--- TASK BRIEF ---
This exercise needs the complete data reproduced exactly.

--- ENTRIES SUPPLIED ---
━━━━━━━━━━━━━━━━━━━━━━━━━━━━━━
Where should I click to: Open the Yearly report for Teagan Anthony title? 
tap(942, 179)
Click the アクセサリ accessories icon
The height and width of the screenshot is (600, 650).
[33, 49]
━━━━━━━━━━━━━━━━━━━━━━━━━━━━━━
--- COMPLETED EXERCISE ---
Where should I click to: Open the Yearly report for Teagan Anthony title? 
tap(942, 179)
Click the アクセサリ accessories icon
The height and width of the screenshot is (600, 650).
[33, 49]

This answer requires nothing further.